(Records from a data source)
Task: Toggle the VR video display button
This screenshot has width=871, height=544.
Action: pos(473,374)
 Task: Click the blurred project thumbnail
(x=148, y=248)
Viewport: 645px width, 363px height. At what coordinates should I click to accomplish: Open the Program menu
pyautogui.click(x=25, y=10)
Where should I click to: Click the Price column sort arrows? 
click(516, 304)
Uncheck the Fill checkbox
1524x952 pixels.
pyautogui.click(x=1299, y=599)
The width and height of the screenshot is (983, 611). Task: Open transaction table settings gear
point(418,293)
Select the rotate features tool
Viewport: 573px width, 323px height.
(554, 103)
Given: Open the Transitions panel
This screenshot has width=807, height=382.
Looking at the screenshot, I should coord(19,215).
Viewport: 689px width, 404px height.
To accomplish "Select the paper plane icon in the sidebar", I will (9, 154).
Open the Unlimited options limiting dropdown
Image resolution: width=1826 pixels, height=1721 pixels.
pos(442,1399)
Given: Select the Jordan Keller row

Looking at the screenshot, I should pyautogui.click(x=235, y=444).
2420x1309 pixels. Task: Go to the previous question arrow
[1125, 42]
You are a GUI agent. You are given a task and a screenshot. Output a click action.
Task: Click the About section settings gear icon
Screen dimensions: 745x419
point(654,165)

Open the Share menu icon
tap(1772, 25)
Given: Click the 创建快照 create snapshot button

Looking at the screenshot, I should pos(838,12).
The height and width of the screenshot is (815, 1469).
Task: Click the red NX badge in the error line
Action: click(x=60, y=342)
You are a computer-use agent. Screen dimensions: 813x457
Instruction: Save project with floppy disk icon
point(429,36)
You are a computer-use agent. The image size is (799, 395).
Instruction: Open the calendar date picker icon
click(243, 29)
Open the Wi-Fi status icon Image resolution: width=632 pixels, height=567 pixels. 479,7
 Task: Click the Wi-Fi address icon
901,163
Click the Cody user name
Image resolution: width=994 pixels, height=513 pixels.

■ What you have to do ■
Reproduce each line of the entries in which the word "agent" is found.

■ Response ■
You are a GUI agent. You are given a task and a screenshot. Output a click action.
You are a computer-use agent. Screen dimensions: 813x457
You are a computer-use agent. The image size is (799, 395).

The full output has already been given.